**WORK TASK:**
Transcribe the data that follows, exactly and in full.

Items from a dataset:
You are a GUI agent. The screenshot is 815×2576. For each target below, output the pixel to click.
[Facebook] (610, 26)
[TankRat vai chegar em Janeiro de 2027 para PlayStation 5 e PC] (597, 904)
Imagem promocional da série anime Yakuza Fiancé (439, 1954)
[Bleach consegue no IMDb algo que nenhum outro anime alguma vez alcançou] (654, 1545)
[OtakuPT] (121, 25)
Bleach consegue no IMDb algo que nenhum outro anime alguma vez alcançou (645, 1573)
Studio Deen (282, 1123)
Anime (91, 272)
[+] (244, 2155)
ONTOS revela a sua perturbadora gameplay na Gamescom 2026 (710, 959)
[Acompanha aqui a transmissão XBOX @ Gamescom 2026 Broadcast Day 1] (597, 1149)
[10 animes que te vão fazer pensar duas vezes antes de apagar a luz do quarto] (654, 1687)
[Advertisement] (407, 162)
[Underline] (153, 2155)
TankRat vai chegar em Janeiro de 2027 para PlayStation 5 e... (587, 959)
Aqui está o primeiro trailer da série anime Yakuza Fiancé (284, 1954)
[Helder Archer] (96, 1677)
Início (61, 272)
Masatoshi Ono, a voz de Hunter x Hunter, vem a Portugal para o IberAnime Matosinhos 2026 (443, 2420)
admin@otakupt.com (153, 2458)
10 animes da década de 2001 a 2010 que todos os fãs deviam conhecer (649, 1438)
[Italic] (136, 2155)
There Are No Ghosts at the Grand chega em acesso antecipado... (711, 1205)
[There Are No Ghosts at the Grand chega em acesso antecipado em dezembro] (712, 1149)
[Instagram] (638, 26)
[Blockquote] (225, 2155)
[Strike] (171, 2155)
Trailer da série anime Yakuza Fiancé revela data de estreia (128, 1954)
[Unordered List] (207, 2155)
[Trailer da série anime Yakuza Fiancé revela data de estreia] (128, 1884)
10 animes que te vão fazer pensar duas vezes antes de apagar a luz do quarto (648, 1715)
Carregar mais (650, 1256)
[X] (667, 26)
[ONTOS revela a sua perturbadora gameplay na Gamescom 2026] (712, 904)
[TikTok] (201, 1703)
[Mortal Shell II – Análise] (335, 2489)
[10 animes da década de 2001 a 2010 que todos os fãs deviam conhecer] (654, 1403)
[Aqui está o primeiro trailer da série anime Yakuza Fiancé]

**OUTPUT BELOW:**
You are a GUI agent. The screenshot is 815×2576. For each target below, output the pixel to click.
[Facebook] (610, 26)
[TankRat vai chegar em Janeiro de 2027 para PlayStation 5 e PC] (597, 904)
Imagem promocional da série anime Yakuza Fiancé (439, 1954)
[Bleach consegue no IMDb algo que nenhum outro anime alguma vez alcançou] (654, 1545)
[OtakuPT] (121, 25)
Bleach consegue no IMDb algo que nenhum outro anime alguma vez alcançou (645, 1573)
Studio Deen (282, 1123)
Anime (91, 272)
[+] (244, 2155)
ONTOS revela a sua perturbadora gameplay na Gamescom 2026 (710, 959)
[Acompanha aqui a transmissão XBOX @ Gamescom 2026 Broadcast Day 1] (597, 1149)
[10 animes que te vão fazer pensar duas vezes antes de apagar a luz do quarto] (654, 1687)
[Advertisement] (407, 162)
[Underline] (153, 2155)
TankRat vai chegar em Janeiro de 2027 para PlayStation 5 e... (587, 959)
Aqui está o primeiro trailer da série anime Yakuza Fiancé (284, 1954)
[Helder Archer] (96, 1677)
Início (61, 272)
Masatoshi Ono, a voz de Hunter x Hunter, vem a Portugal para o IberAnime Matosinhos 2026 (443, 2420)
admin@otakupt.com (153, 2458)
10 animes da década de 2001 a 2010 que todos os fãs deviam conhecer (649, 1438)
[Italic] (136, 2155)
There Are No Ghosts at the Grand chega em acesso antecipado... (711, 1205)
[There Are No Ghosts at the Grand chega em acesso antecipado em dezembro] (712, 1149)
[Instagram] (638, 26)
[Blockquote] (225, 2155)
[Strike] (171, 2155)
Trailer da série anime Yakuza Fiancé revela data de estreia (128, 1954)
[Unordered List] (207, 2155)
[Trailer da série anime Yakuza Fiancé revela data de estreia] (128, 1884)
10 animes que te vão fazer pensar duas vezes antes de apagar a luz do quarto (648, 1715)
Carregar mais (650, 1256)
[X] (667, 26)
[ONTOS revela a sua perturbadora gameplay na Gamescom 2026] (712, 904)
[TikTok] (201, 1703)
[Mortal Shell II – Análise] (335, 2489)
[10 animes da década de 2001 a 2010 que todos os fãs deviam conhecer] (654, 1403)
[Aqui está o primeiro trailer da série anime Yakuza Fiancé]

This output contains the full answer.